= Information matrix test =

In econometrics, the information matrix test is used to determine whether a regression model is misspecified. The test was developed by Halbert White, who observed that in a correctly specified model and under standard regularity assumptions, the Fisher information matrix can be expressed in either of two ways: as the outer product of the gradient of the log-likelihood function, or as a function of its Hessian matrix.
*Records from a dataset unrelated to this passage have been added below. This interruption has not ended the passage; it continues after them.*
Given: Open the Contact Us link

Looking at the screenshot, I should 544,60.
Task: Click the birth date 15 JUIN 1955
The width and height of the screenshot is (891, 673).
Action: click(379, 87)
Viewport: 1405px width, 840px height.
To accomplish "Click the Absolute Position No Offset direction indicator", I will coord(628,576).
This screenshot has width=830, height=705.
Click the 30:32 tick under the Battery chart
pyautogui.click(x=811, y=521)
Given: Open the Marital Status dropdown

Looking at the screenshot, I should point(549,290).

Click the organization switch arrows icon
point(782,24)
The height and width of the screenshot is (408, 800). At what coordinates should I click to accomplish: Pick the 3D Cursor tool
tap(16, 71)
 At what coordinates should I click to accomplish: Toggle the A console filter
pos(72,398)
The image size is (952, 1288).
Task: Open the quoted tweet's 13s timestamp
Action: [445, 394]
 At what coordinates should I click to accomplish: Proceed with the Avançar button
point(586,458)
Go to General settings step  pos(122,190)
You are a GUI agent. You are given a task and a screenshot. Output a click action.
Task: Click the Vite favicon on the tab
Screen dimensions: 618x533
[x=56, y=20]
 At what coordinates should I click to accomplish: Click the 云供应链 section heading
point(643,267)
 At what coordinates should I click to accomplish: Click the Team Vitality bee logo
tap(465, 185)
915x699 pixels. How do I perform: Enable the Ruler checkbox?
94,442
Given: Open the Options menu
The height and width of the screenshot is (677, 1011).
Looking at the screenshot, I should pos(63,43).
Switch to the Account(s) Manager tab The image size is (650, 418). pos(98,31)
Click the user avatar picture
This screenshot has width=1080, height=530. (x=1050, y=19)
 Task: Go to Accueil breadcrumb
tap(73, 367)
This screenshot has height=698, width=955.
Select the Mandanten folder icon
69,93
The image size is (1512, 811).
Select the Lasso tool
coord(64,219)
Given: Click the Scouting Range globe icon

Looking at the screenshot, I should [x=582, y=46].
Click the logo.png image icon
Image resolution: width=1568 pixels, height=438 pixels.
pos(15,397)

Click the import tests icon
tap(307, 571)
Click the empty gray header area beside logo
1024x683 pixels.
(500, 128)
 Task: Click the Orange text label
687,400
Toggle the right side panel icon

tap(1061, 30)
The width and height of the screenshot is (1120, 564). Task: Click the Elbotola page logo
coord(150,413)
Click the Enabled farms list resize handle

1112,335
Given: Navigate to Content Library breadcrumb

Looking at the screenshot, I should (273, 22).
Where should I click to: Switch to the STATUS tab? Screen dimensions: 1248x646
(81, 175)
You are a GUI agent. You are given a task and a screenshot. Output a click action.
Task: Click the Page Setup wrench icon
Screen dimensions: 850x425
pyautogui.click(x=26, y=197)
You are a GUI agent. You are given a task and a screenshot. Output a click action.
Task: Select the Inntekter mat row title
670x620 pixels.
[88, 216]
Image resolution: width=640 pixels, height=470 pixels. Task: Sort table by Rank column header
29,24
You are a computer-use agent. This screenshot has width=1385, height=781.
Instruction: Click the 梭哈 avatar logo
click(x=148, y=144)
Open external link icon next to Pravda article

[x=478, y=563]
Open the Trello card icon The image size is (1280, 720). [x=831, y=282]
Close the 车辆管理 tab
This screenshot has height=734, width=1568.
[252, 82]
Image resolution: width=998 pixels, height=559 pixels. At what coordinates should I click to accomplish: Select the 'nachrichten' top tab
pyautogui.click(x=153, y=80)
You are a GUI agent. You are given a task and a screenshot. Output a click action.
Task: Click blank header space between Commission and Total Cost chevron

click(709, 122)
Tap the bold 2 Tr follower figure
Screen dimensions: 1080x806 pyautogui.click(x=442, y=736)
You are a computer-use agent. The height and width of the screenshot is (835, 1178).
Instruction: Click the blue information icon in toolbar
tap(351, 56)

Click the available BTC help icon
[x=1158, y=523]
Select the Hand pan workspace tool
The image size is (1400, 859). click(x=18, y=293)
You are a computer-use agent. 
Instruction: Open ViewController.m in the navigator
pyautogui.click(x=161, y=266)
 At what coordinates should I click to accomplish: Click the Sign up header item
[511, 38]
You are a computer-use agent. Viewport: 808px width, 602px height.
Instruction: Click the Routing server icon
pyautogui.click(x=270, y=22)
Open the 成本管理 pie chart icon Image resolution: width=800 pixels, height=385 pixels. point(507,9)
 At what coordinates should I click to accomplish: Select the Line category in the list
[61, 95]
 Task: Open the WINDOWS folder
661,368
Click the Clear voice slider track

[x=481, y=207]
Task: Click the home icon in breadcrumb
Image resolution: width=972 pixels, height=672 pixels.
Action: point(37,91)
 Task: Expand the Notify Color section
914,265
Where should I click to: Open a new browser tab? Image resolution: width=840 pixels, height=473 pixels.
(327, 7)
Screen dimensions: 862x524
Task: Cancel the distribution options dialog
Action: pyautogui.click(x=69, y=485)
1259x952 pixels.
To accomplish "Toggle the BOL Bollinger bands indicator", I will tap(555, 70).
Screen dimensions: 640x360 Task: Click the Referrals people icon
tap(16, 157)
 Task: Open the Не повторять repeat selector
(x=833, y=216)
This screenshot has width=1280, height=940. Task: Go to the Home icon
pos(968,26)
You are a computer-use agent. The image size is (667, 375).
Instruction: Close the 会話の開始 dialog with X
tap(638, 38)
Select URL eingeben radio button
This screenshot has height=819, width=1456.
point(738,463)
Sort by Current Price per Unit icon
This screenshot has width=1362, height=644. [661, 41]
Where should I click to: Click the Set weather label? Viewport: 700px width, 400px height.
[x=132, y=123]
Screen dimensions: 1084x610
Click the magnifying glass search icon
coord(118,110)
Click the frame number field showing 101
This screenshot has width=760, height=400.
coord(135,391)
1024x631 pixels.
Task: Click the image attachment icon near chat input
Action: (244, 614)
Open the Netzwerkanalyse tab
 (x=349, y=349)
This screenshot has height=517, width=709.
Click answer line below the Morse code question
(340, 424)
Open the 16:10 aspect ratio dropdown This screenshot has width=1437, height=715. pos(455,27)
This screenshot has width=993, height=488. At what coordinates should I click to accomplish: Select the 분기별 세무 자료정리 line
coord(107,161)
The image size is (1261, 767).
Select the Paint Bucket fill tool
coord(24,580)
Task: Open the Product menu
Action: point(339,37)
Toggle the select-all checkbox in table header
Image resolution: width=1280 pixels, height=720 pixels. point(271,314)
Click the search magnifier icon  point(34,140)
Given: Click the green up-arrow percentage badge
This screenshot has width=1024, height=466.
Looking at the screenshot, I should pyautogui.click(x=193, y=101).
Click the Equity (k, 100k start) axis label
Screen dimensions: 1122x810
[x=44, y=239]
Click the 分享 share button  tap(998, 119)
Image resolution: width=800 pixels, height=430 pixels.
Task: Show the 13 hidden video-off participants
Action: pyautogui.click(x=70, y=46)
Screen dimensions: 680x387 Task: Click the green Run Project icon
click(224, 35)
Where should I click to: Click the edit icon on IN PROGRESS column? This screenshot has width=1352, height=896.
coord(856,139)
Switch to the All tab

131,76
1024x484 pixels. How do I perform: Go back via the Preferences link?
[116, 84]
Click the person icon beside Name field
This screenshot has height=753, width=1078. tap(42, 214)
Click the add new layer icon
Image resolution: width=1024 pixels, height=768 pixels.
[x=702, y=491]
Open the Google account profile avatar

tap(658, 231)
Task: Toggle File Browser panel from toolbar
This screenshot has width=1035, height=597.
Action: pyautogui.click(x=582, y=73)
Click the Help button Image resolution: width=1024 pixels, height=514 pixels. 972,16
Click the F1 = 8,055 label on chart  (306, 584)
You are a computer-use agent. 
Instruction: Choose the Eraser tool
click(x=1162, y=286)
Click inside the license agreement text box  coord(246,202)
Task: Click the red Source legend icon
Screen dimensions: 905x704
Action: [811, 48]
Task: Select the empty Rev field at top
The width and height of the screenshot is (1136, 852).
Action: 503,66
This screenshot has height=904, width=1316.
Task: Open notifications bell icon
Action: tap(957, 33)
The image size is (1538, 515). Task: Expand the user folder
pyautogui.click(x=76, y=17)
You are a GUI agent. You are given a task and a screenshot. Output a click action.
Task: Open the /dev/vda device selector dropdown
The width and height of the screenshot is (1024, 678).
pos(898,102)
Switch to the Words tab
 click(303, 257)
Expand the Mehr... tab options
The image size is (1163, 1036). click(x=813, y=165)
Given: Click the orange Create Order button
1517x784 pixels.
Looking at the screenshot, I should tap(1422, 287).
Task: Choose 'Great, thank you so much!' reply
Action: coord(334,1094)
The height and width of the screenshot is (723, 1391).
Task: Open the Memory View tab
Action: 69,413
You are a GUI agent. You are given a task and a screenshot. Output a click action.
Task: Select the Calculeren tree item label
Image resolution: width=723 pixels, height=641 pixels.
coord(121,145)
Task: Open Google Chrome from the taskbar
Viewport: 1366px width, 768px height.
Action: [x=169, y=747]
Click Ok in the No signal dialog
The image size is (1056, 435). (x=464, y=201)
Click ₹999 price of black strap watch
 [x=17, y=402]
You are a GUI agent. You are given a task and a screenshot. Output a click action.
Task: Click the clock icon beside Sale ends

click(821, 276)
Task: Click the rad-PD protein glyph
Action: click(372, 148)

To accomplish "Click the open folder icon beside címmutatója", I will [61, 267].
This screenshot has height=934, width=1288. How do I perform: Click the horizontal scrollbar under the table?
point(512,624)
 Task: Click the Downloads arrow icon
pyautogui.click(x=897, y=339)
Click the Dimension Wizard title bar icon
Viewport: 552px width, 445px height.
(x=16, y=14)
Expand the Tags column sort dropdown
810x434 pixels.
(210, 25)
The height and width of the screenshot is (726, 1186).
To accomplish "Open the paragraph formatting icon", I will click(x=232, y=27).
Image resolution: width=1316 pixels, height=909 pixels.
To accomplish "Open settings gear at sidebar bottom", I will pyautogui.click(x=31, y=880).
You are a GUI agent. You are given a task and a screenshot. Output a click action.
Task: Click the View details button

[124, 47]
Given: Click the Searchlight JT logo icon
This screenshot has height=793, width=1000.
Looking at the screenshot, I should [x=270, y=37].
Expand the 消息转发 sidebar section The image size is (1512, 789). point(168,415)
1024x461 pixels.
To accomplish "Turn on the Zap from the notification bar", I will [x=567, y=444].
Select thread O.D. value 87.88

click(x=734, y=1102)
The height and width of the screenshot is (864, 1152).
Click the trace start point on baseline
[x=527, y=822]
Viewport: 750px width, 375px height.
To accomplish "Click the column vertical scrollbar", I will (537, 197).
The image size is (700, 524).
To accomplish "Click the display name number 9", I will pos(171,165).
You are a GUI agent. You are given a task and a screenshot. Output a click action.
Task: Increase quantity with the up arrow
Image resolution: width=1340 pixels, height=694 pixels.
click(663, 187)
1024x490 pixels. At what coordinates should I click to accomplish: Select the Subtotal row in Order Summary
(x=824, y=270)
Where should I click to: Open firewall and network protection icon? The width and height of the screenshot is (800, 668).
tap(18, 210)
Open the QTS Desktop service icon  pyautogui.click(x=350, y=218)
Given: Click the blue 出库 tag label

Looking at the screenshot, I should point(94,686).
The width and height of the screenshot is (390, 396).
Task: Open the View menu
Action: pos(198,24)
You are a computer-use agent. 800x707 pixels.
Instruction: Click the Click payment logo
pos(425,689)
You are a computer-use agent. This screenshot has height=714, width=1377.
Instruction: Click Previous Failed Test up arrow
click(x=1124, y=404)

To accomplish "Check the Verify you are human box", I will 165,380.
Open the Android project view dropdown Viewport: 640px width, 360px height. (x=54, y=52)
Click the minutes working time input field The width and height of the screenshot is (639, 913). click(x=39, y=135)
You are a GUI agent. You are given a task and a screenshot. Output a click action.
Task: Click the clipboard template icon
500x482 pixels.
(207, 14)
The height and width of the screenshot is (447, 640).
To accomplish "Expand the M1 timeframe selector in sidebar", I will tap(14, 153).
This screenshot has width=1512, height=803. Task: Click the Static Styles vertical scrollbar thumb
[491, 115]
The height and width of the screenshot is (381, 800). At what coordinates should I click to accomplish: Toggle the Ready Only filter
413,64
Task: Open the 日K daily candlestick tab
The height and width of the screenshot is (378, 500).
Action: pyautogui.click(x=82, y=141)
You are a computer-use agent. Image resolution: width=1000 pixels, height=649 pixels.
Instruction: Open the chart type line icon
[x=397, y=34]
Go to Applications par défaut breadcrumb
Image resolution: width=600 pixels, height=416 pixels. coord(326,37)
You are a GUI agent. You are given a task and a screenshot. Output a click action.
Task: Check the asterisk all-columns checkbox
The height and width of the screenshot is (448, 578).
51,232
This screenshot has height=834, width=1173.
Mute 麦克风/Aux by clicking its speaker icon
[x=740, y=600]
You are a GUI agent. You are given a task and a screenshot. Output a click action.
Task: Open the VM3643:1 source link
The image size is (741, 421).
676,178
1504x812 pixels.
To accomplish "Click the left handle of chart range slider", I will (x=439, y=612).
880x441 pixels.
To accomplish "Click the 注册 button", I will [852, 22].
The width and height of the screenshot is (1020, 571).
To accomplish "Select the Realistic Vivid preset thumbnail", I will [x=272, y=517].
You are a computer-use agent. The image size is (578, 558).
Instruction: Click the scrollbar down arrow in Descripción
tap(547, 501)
Consider a linear model $\mathbf{y} = \mathbf{X} \mathbf{\beta} + \mathbf{u}$, where the errors $\mathbf{u}$ are assumed to be distributed $\mathrm{N}(0, \sigma^2 \mathbf{I})$. If the parameters $\beta$ and $\sigma^2$ are stacked in the vector $$\mathbf{\theta}^{\mathsf{T}} = \begin{bmatrix} \beta & \sigma^2 \end{bmatrix}$$, the resulting log-likelihood function is

$\ell (\mathbf{\theta}) = - \frac{n}{2} \log \sigma^2 - \frac{1}{2 \sigma^2} \left( \mathbf{y} - \mathbf{X} \mathbf{\beta} \right)^{\mathsf{T}} \left( \mathbf{y} - \mathbf{X} \mathbf{\beta} \right)$

The information matrix can then be expressed as

 $\mathbf{I} (\mathbf{\theta}) = \operatorname{E} \left[ \left( \frac{\partial \ell (\mathbf{\theta}) }{ \partial \mathbf{\theta} } \right) \left( \frac{\partial \ell (\mathbf{\theta}) }{ \partial \mathbf{\theta} } \right)^{\mathsf{T}} \right]$
that is the expected value of the outer product of the gradient or score. Second, it can be written as the negative of the Hessian matrix of the log-likelihood function

 $\mathbf{I} (\mathbf{\theta}) = - \operatorname{E} \left[ \frac{\partial^2 \ell (\mathbf{\theta}) }{ \partial \mathbf{\theta} \, \partial \mathbf{\theta}^{\mathsf{T}}} \right]$

If the model is correctly specified, both expressions should be equal. Combining the equivalent forms yields

 $\mathbf{\Delta}(\mathbf{\theta}) = \sum_{i=1}^n \left[ \frac{\partial^2 \ell(\mathbf{\theta}) }{ \partial \mathbf{\theta} \, \partial \mathbf{\theta}^{\mathsf{T}} } + \frac{\partial \ell(\mathbf{\theta}) }{ \partial \mathbf{\theta} } \frac{\partial \ell (\mathbf{\theta}) }{ \partial \mathbf{\theta} } \right]$

where $\mathbf{\Delta} (\mathbf{\theta})$ is an $(r \times r)$ random matrix, where $r$ is the number of parameters. White showed that the elements of $n^{-1/2} \mathbf{\Delta} ( \mathbf{\hat{\theta}} )$, where $\mathbf{\hat{\theta}}$ is the MLE, are asymptotically normally distributed with zero means when the model is correctly specified. In small samples, however, the test generally performs poorly.